High Mass Stars - Main Sequence

• Definition: Stars with mass greater than or equal to 8 M_{\odot}.

• Lifespan: Shorter and more dramatic lives compared to low mass stars.

• Appearance: Burn hotter, producing a blue glow.

• Fuel Consumption: Rapid Hydrogen burning due to extreme temperatures and pressures.

• Timescale: Main sequence lasts from 3 million to 2 billion years.

High Mass Stars - Red Supergiant/Hypergiant

• Post-Hydrogen Burning: Continue fusing heavier elements up to iron.

• Size: Can become extremely large; if the sun were Betelgeuse's size, it would extend beyond Jupiter's orbit.

• Lifespan: Short-lived phase, lasting only 3 - 100 million years.

• Fate: End their lives in a SUPERNOVA explosion.

Supernova

• Process:

  • Fuel exhaustion stops energy production, leading to gravitational collapse.

  • The star's material collapses inward at approximately 10% of the speed of light.

• Supernova Explosion: The largest explosion in the universe.

• Brightness: For a brief period, the supernova can outshine an entire galaxy.

• Historical Examples:

  • Supernova in 1604: Visible to the naked eye for 3 weeks, even during the day.

  • Supernova in 1054: Created the Crab Nebula, which is still visible today.

High Mass Stars - Neutron Stars

• Formation: Result from supernova events in stars with mass 10-25 times our sun's mass.

• Composition: Composed almost entirely of neutrons (formed from protons + electrons under extreme pressure).

• Density: Extremely densely packed; a teaspoon of neutron star material has the mass of Mount Everest.

• Size: Small radius of only 10-15km.

High Mass Stars - Black Holes

• Formation: Occur in stars with mass > 25-30 times our sun's mass.

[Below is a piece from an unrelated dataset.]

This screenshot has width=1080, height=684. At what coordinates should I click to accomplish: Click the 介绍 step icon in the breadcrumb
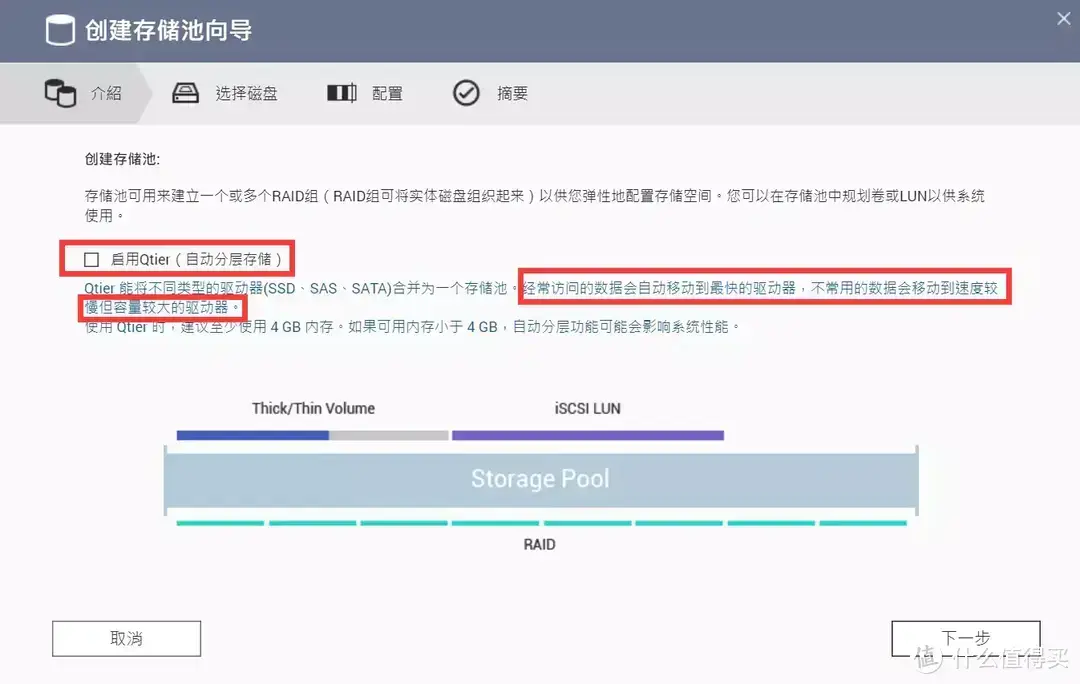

• Density: Continue collapsing to an even denser state than neutron stars, forming a singularity.

• Gravity: Possess incredibly strong gravitational force, preventing even light from escaping.

Black Holes

• Theoretical Prediction: Predicted by Albert Einstein.

• Direct Observation: First image captured in 2019.

Stellar Life Cycle Summary

• Low mass stars (< 8 M_{\odot}): Become white dwarfs.

• High mass stars (> 8 M_{\odot}): Become neutron stars or black holes.

• Brown dwarfs: Lowest mass objects (< 0.08 M_{\odot}).